### Task prompt
This exercise calls for all the entries that follow to be set down exactly, without their images.

### Dataset entries
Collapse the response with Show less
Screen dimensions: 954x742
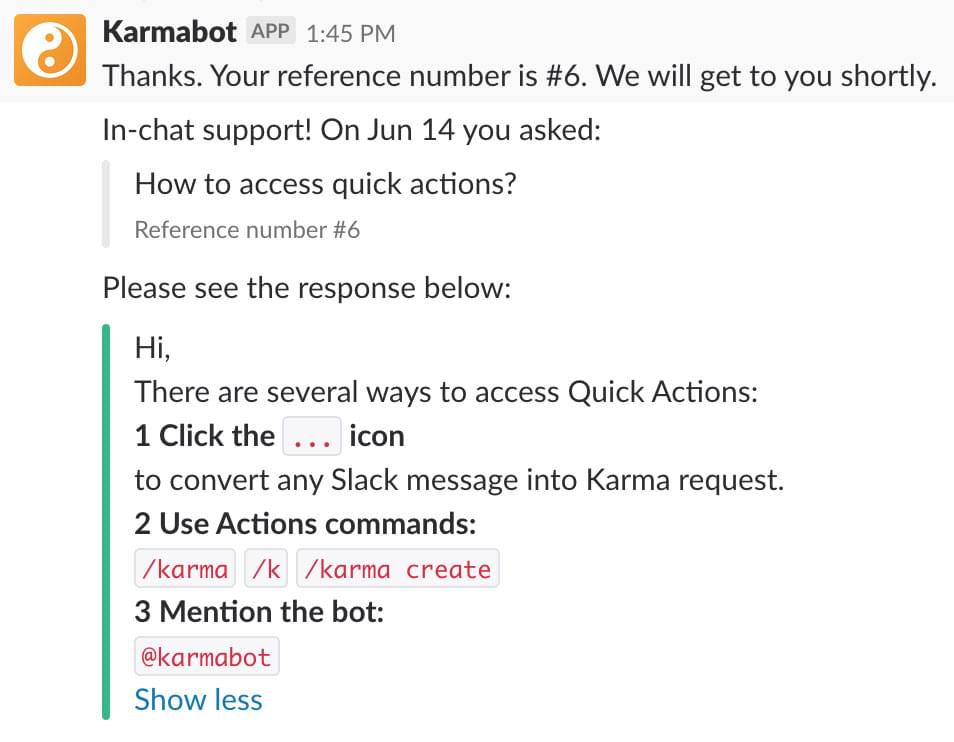[x=198, y=700]
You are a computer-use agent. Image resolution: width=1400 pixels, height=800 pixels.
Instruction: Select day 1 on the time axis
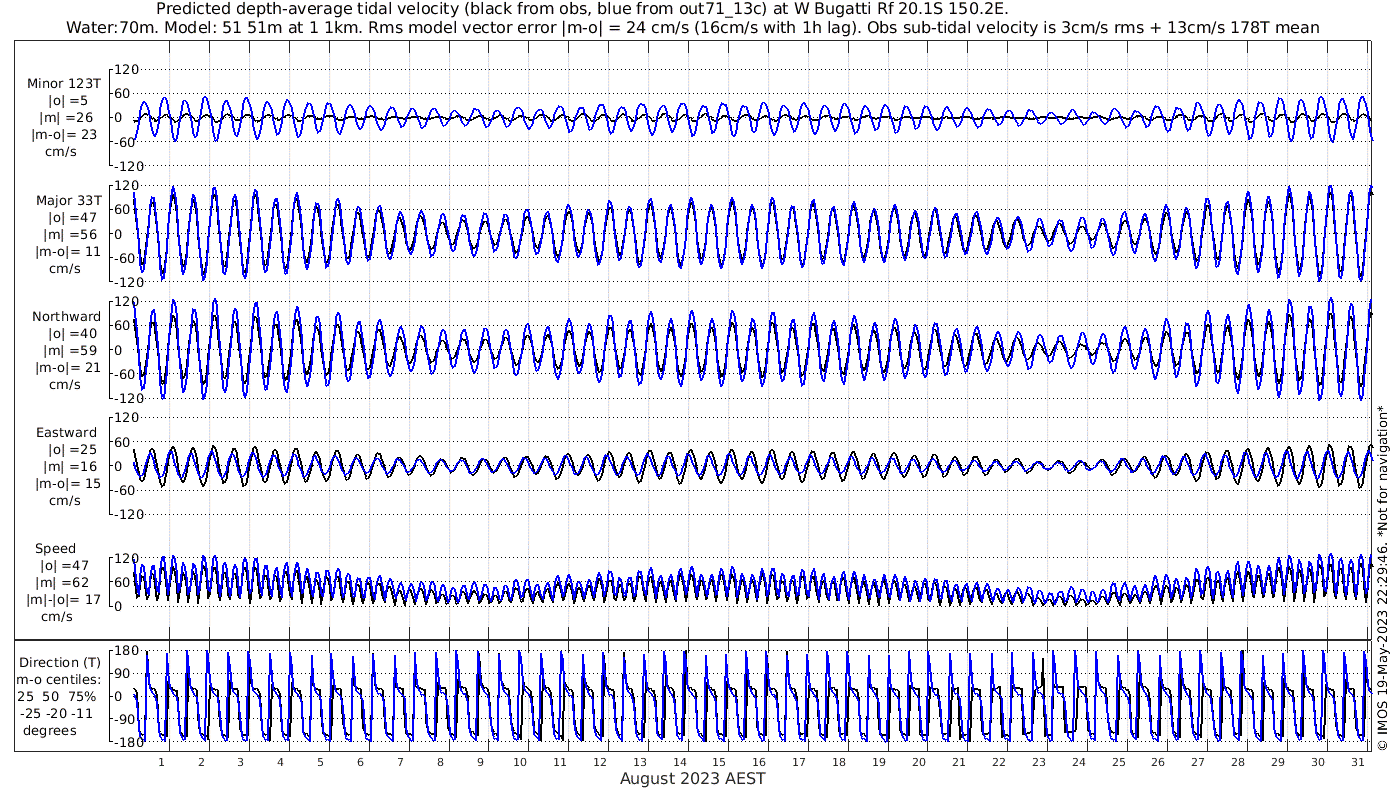tap(161, 762)
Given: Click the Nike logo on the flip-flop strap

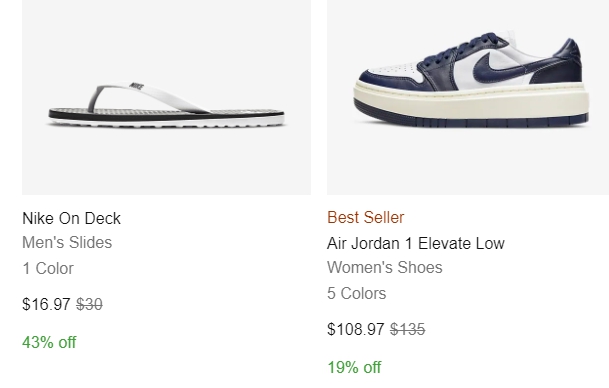Looking at the screenshot, I should [x=136, y=86].
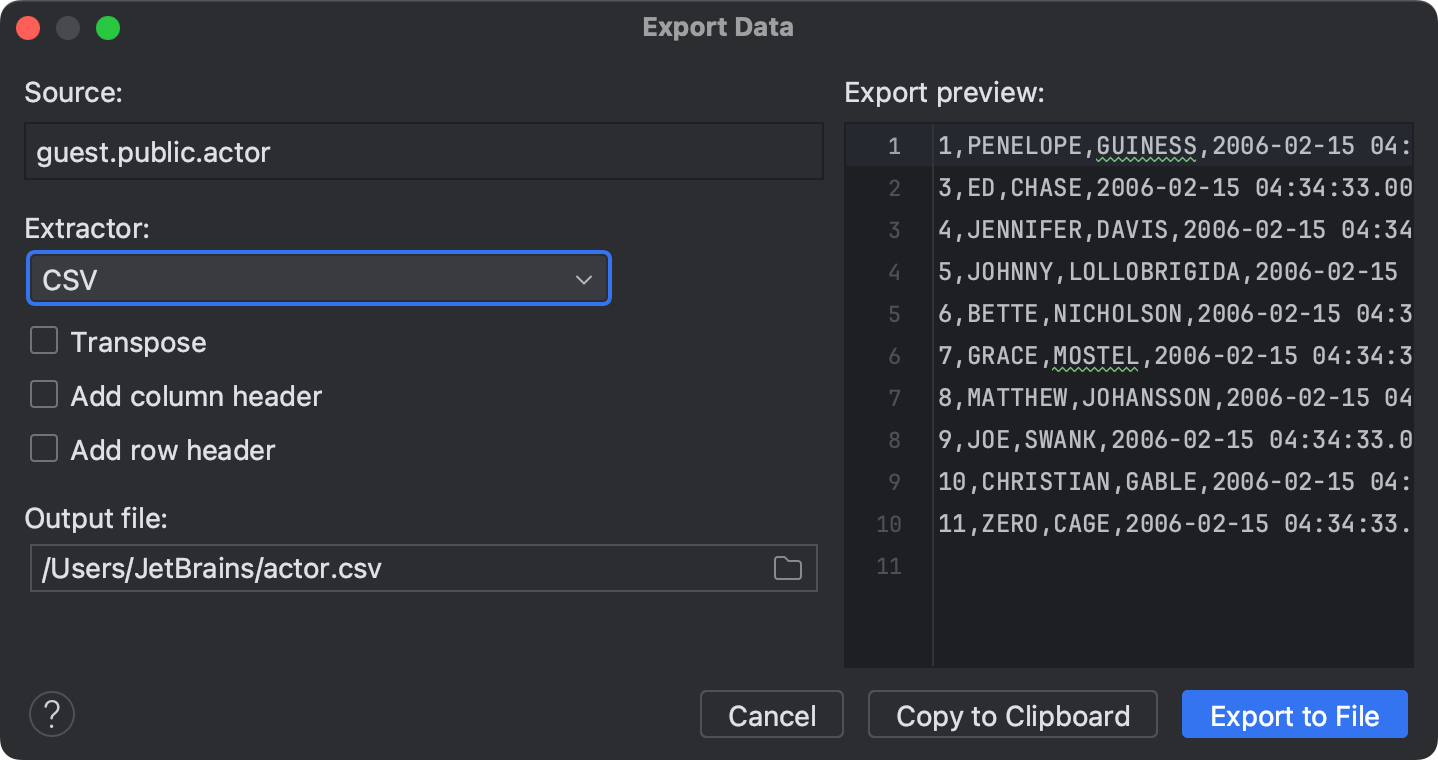Edit the Source field guest.public.actor
The image size is (1438, 760).
[424, 151]
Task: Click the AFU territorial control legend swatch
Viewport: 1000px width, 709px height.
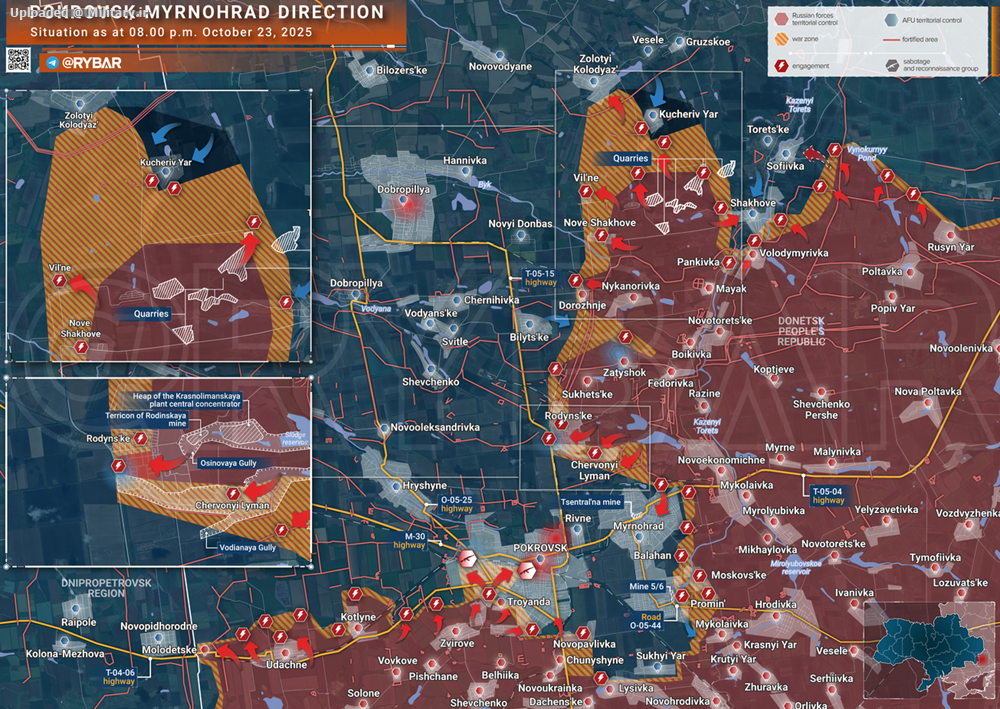Action: coord(891,18)
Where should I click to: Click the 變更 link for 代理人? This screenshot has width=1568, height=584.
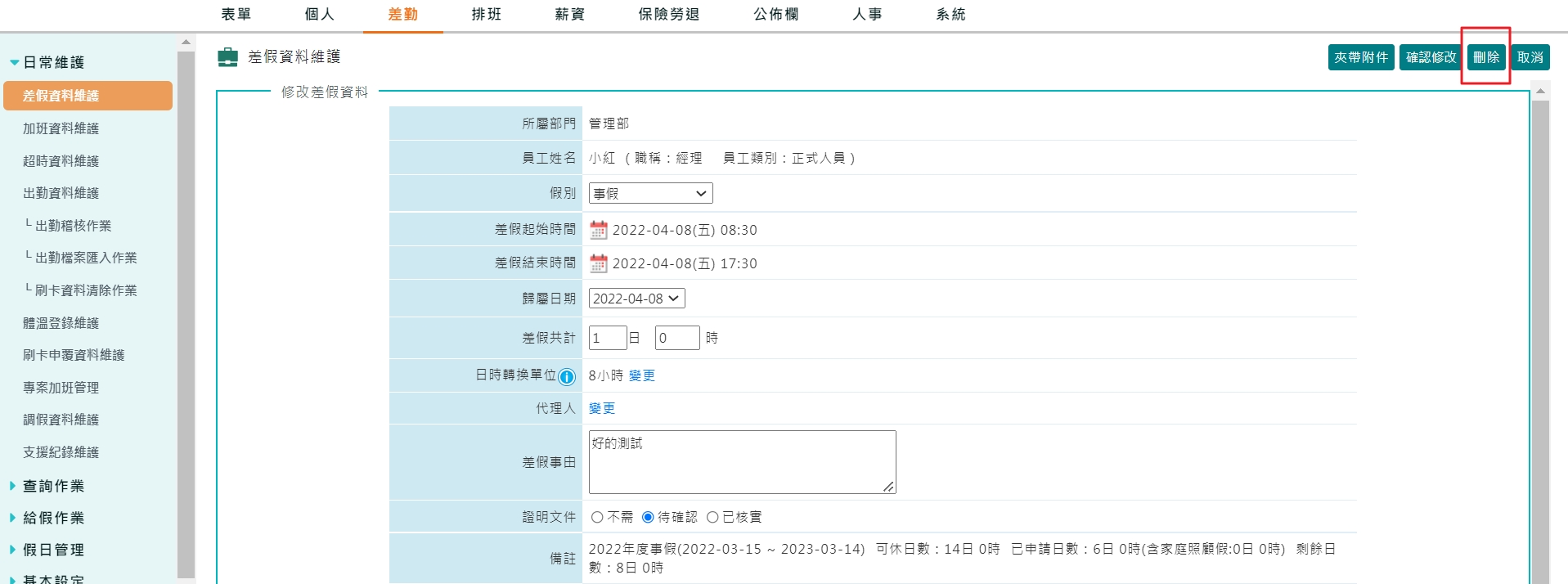point(601,408)
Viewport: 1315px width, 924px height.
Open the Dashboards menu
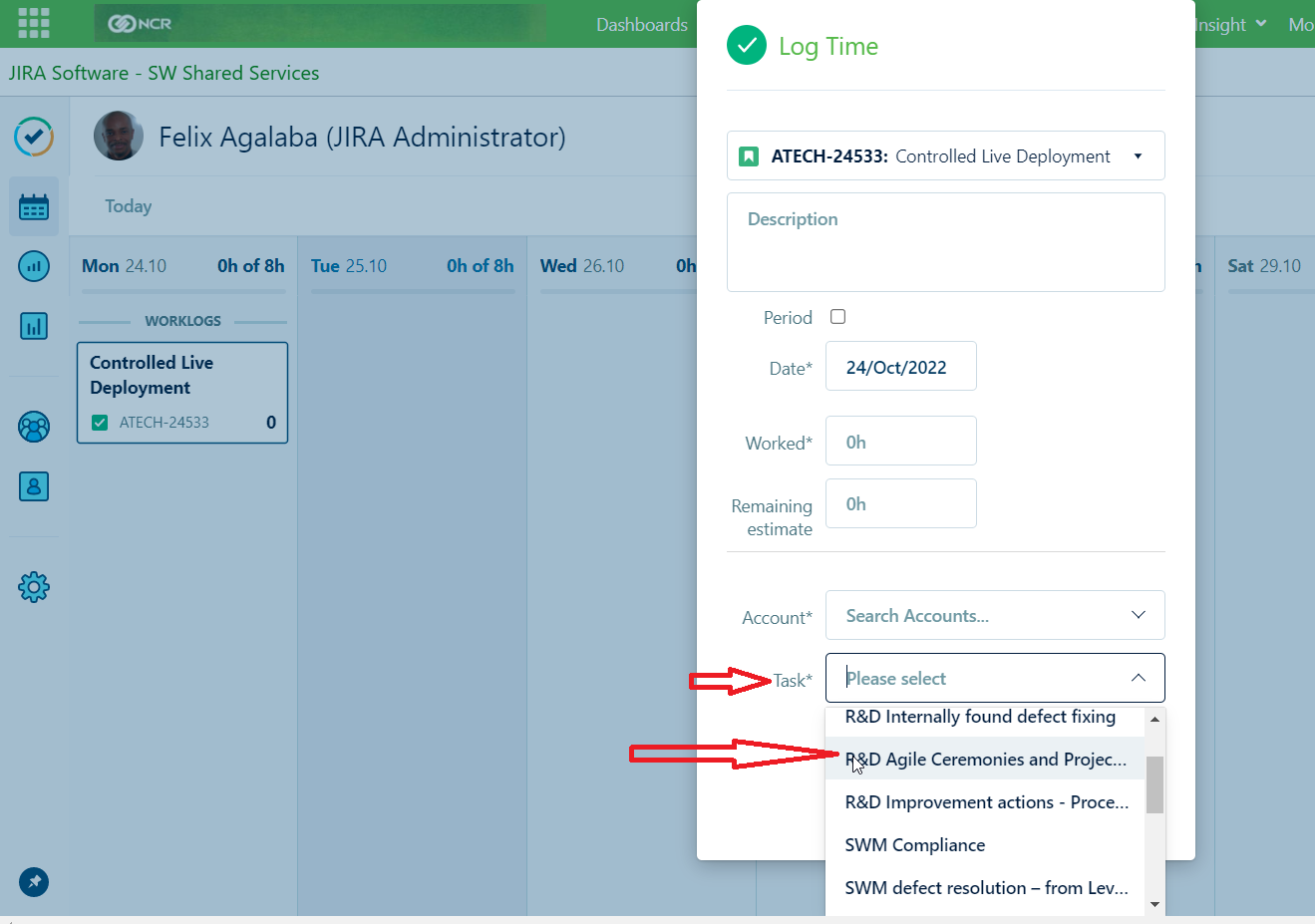(641, 24)
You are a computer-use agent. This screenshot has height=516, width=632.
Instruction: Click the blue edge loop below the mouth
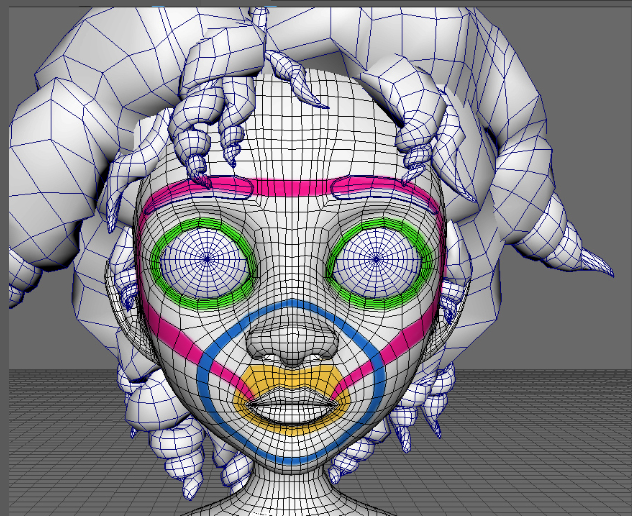pos(290,458)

### Exercise output
Collapse the response with Show less
Screen dimensions: 954x742
[x=198, y=700]
You are a computer-use agent. Image resolution: width=1400 pixels, height=800 pixels.
Instruction: Select day 1 on the time axis
tap(161, 762)
Given: Click the Nike logo on the flip-flop strap

Looking at the screenshot, I should [x=136, y=86].
Edit the Source field guest.public.actor
The image size is (1438, 760).
[424, 151]
Task: Click the AFU territorial control legend swatch
Viewport: 1000px width, 709px height.
Action: coord(891,18)
Where should I click to: Click the 變更 link for 代理人? This screenshot has width=1568, height=584.
point(601,408)
Viewport: 1315px width, 924px height.
Open the Dashboards menu
(641, 24)
You are a computer-use agent. This screenshot has height=516, width=632.
Instruction: Click the blue edge loop below the mouth
pos(290,458)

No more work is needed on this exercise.